Processing emotions for me meant more than just talking about them and feeling them. It meant not telling myself “tomorrow will be better” or “this is temporary” or “I’ll be happy some day”. It meant not telling myself “you need to get up”. It meant greeting darkness with a handshake and respecting the space it needed within me. The darkness is lonely, too.

It meant sharing my body and my mind with panic and voices and fear and setting boundaries with them; if we all have to live in here together, we need to communicate and I can’t hold the power. But neither can you.

It meant getting comfortable with uncertainty. There is no standard “life”. My experiences don’t make life worse than what life should be, they don’t make life better than what life should be because life doesn’t have a designated “should”. It doesn’t have a designated “have to”. It’s just there.

It meant veering from my psychology degree and studying philosophy, a bit of physics, and leafing through neuroscience articles. It meant studying research. It meant, for me, getting off medication, and really feeling ALL of myself.

I’m sure most people have heard of the double-slit experiment in physics. I remember hearing about it for the first time as I sat high as a kite in High School chemistry. You learn the conclusion is that photons (and other particles) behave as both a wave and a particle, given the observed interference pattern. What high school teachers don’t talk much about is that the reason we come to that conclusion and label it as a reasonable consensus is because, as of right now, we’ll never know if we’re wrong.

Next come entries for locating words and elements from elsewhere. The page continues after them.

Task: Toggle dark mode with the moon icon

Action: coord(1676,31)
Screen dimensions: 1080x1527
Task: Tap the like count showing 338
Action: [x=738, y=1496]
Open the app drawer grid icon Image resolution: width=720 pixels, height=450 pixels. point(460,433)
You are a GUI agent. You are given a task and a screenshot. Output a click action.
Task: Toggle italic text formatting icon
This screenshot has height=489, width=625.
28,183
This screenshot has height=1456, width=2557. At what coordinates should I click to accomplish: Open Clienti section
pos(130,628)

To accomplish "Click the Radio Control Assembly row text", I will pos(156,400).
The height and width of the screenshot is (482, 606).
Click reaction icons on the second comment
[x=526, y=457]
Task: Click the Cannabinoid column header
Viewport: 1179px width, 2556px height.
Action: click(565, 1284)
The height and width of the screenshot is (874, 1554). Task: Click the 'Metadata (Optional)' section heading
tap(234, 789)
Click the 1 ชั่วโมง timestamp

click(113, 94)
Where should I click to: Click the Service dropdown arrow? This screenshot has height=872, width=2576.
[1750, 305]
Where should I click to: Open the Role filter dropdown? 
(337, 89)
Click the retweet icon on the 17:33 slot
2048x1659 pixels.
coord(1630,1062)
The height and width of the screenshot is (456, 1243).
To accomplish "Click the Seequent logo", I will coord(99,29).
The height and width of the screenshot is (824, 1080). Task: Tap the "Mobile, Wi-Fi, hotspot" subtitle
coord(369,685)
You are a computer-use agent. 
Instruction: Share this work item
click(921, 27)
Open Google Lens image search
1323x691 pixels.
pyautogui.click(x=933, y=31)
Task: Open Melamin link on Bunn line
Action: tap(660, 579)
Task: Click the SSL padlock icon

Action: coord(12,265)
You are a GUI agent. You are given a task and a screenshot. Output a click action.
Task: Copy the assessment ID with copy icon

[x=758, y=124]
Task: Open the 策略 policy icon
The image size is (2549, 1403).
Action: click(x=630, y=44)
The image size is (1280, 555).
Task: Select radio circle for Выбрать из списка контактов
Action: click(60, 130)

We can’t see a single photon pass through anything with the naked eye. And so when we don’t observe it with a camera, when we can’t see what’s happening, the photon behaves as a single photon. The camera we use to observe this particle has a tiny light. That tiny light is a confounding variable–it could be affecting the particle’s behavior. Or maybe it isn’t. But, because we can never see for ourselves with a naked eye, we’ll never know. That’s the paradox, and part of the foundation of the Uncertainty Principal.

We’ll never know. We’re limited in this life we have, and when we’re not okay with that, we run ourselves exhausted trying to fix what isn’t broken.

I’m not scared of darkness anymore. What is there to be scared of?